A security scanner detects 73 vulnerabilities. If all of the CVEs correspond to dormant code…how many security issues do you have to fix…0 or 73?
I’d argue that it’s in the middle — you now have 73 low priority issues to fix.
This post will reverse engineer the patching practices of Amazon and Google for Nodes under Kubernetes and show how they seem to agree with the practice of deprioritizing vulnerabilities in dormant code.
Following the same methodology can save hundreds of hours for your organization.
Using Real-time Context
EdgeBit‘s security platform uses real-time context alongside build-time and run-time SBOMs to prioritize vulnerabilities in your apps and infrastructure. Our customers gain a ruthlessly prioritized list of real issues to fix based on how dependencies are actually executing — Google and Amazon follow a similar methodology, as we’ll find out below.
This methodology can be applied to every base OS and every app workload, to focus engineers and avoid useless investigation.
Setting Up our Test
We recently announced expanded tracking of base OS vulnerabilities in the same manner used for application workloads. The intersection of 3 datasets is how we help customers run effective vulnerability management programs:
- Track dependency inventory and versions from build to build with SBOMs
- Continually match that inventory to security vulnerabilities
- Use real-time context to prioritize issues to fix
Since we’re 30 days past the feature launch, let’s take a look at some real world results from observing GKE and EKS nodes underneath test clusters to see how vulnerability management is done for these platforms. Our control will be a regular Amazon Linux machine.

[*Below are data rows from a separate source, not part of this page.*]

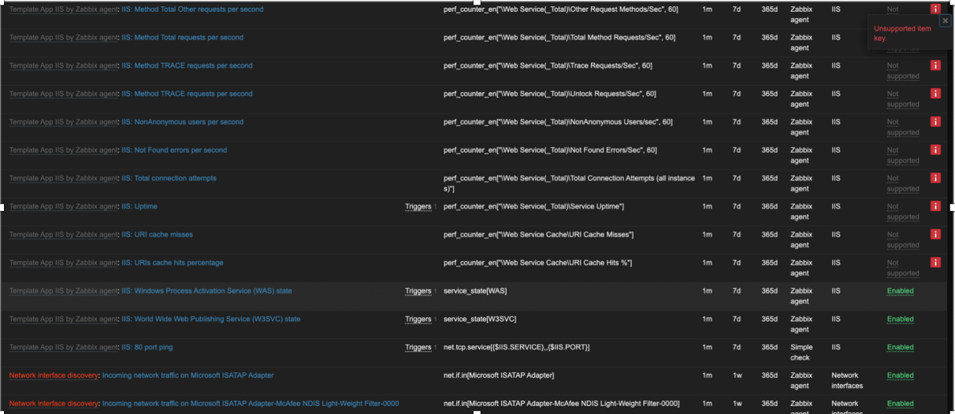The image size is (955, 414).
Task: Open the IIS: Total connection attempts item
Action: [x=169, y=179]
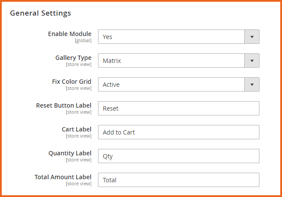Click the 'Total Amount Label' field label text
The height and width of the screenshot is (197, 282).
(63, 177)
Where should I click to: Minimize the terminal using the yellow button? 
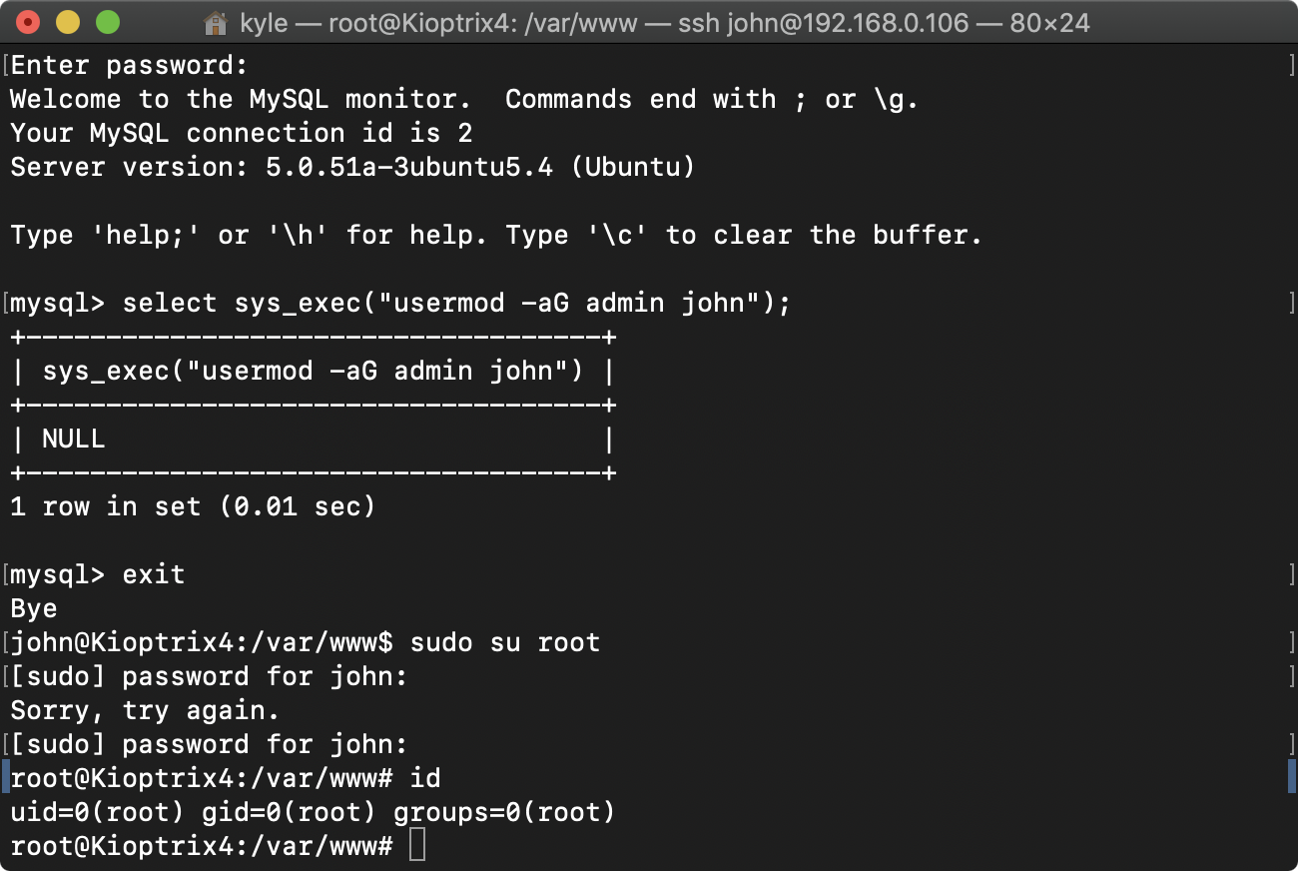[x=68, y=22]
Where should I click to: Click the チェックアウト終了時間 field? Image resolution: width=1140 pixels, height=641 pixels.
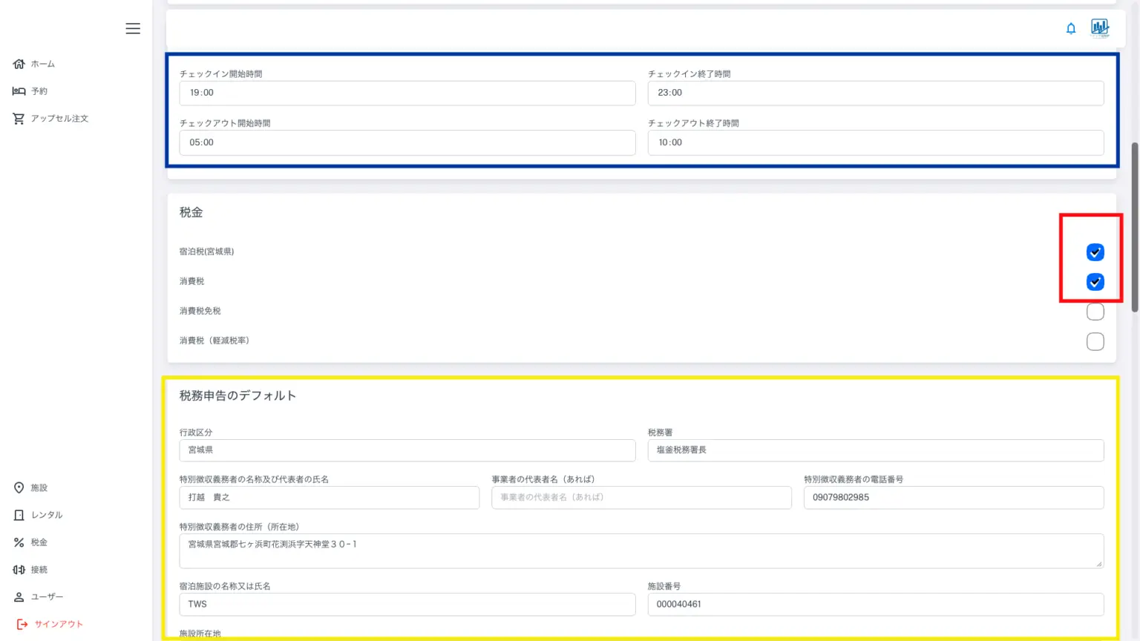point(875,142)
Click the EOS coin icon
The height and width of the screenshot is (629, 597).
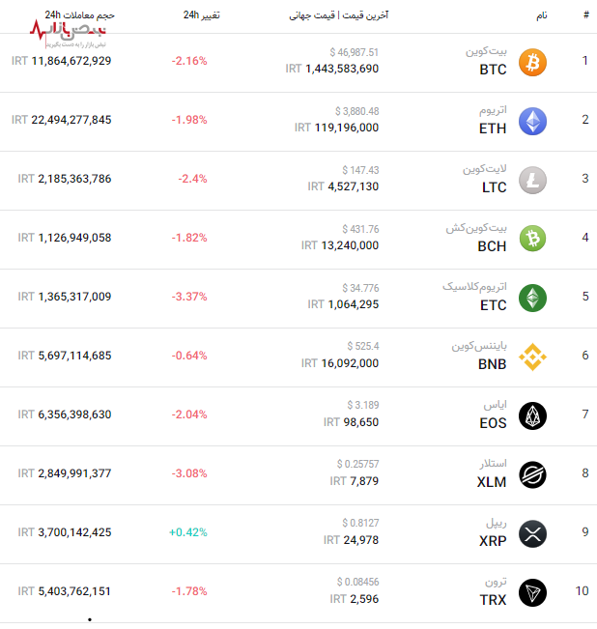click(x=532, y=415)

Each cluster of machines in this test is set to drop CVEs related to dormant dependencies down 2 severity levels. For example, a Critical drops to a Medium or a High drops to a Low. EdgeBit customers can select from a number of policies based on their risk profile.
EdgeBit is able to reduce your compliance scope to the most accurate list of real security issues, saving time per sprint and removing developer frustration around security.
Vulnerabilities in Nodes underneath GKE
Our test Google Kubernetes Engine cluster runs on spot instances running the Container-optimized OS. These machines are recycled consistently which lets us track what vulnerabilities are fixed and more interestingly, which vulnerabilities remain from OS version to version.
Our test shows 100% of the 73 issues found in the GKE nodes were suppressed, which means that all CVEs are in code that is not executing.
Dependency Type | CVE Count | Status | Highest Severity |
---|---|---|---|
Python | 45 | 0 active | n/a |
45 dormant | 4 Medium CVEs | ||
Golang | 28 | 0 active | n/a |
28 dormant | 1 Medium CVE |
The issues found are a mix of Python and Golang. Interestingly, most of the issues have a “fix version” specified and have been seen by EdgeBit for the entire period, which makes it clear that these issues are specifically being allowed to remain, the dependent teams aren’t able to get their updates included in the OS, or the automatically rotated spot instances don’t include the patches.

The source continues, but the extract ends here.